How to complete this task: In the passage on precision medicine and HDL biomarkers below, repeat word for word everything between "Key to this" and "by scientists alone.", inclusive.

═══ Passage to read ═══

The age of Personalized Medicine is upon us, as whole genome sequencing continues to expand, and regulatory agency approval of clinical tests multiply year over year. However, whereas genome sequencing will identify flaws in an individuals’ genetic makeup, there remains a need to identify biomarkers that account for lifestyle which provide insights into susceptibility or pre-disposition to a particular illness.
Key to this unprecedented evolution in public health and molecular diagnostics driving this scientific model called Precision Medicine, is the use of computerised tools which facilitate the management and knowledge extraction from the vast quantities of data needed to understand these complicated diseases. Sifting of data to find the proverbial ‘needle in the haystack’ which cannot be done by scientists alone.
However, available clinical diagnostics are neither comprehensive nor complete and their current use remains disparate and un-coordinated. Modern medicine demands more be developed and improved methods to better interpret their results.
The search for biomarkers that accurately detect, diagnose, or better still, predict the onset of specific disease is the preliminary step to advancing clinical molecular diagnostics. These highly sought after and medically consequential diagnostics are critical to the future of healthcare as every individual’s genetics and lifestyle comingle indefinitely, for either good or bad.
One particularly well-recognised biomarker is High-Density Lipoproteins (HDL), often referred to as the “good cholesterol”. For over a half-century, HDL has been the subject of clinical research as a causal agent of disease and remains a therapeutic target for intervention given its observed role promoting beneficial cardiovascular health.
However, in just the last decade, advances in scientific instrumentation have exposed an unforeseen complexity as the number of molecular constituents associated with HDL continues to grow, while offering a level of molecular detail never imagined before. Simply put, just 1 protein with 15 possible modifications, whether based in one’s genetic code or caused by changes brought about lifestyle results in 1.3 trillion possible variations, one of which could be the basis for developing a disease. As is well established, HDL is made up from more than 120 different proteins making the number of variables explode and the identification of ones that matter even more challenging. However,concealed within this HDL complexity lies much unexplored physiology and an untapped collection of novel biomarkers that once identified will bring new diagnostic perspectives to many of the world’s most significant diseases.
Unlocking this knowledge requires cutting edge technologies in patient sample analysis and equally important, the need for biocomputational strategies and new informatic tools.

═══ Extracted data ═══

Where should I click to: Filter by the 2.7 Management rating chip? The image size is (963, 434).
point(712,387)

═══
═══ Extracted data ═══

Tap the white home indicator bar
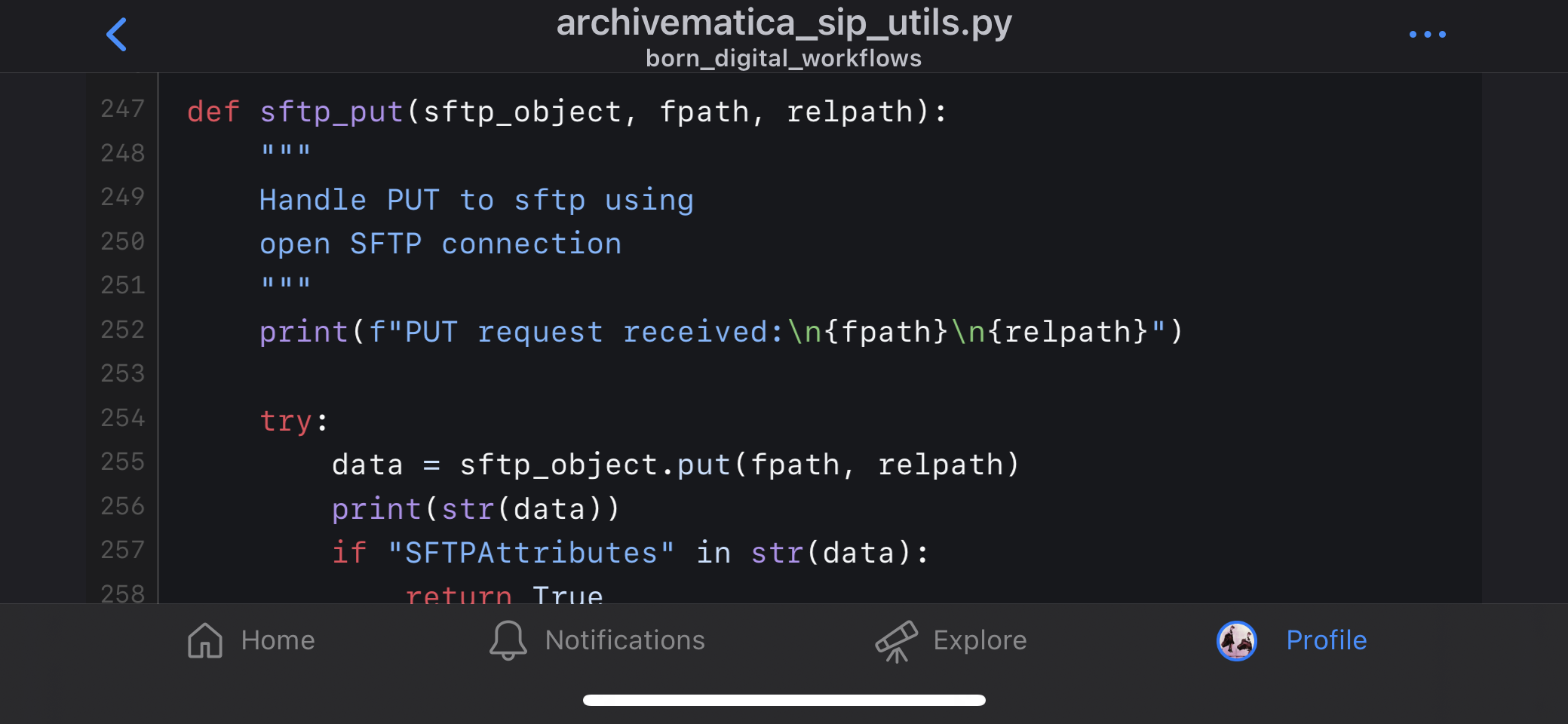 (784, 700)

═══
═══ Extracted data ═══

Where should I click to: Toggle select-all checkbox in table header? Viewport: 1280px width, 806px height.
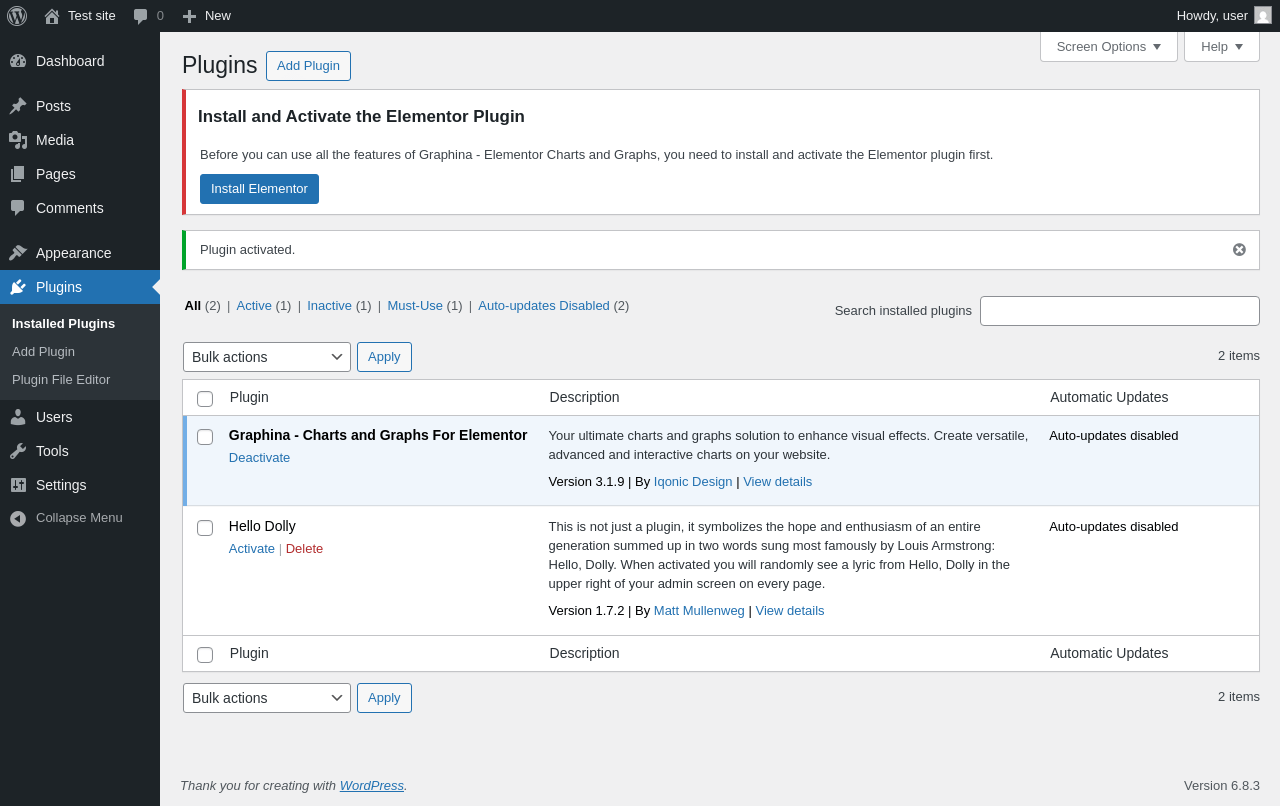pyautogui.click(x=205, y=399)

═══

Reply to the task:
Key to this unprecedented evolution in public health and molecular diagnostics driving this scientific model called Precision Medicine, is the use of computerised tools which facilitate the management and knowledge extraction from the vast quantities of data needed to understand these complicated diseases. Sifting of data to find the proverbial ‘needle in the haystack’ which cannot be done by scientists alone.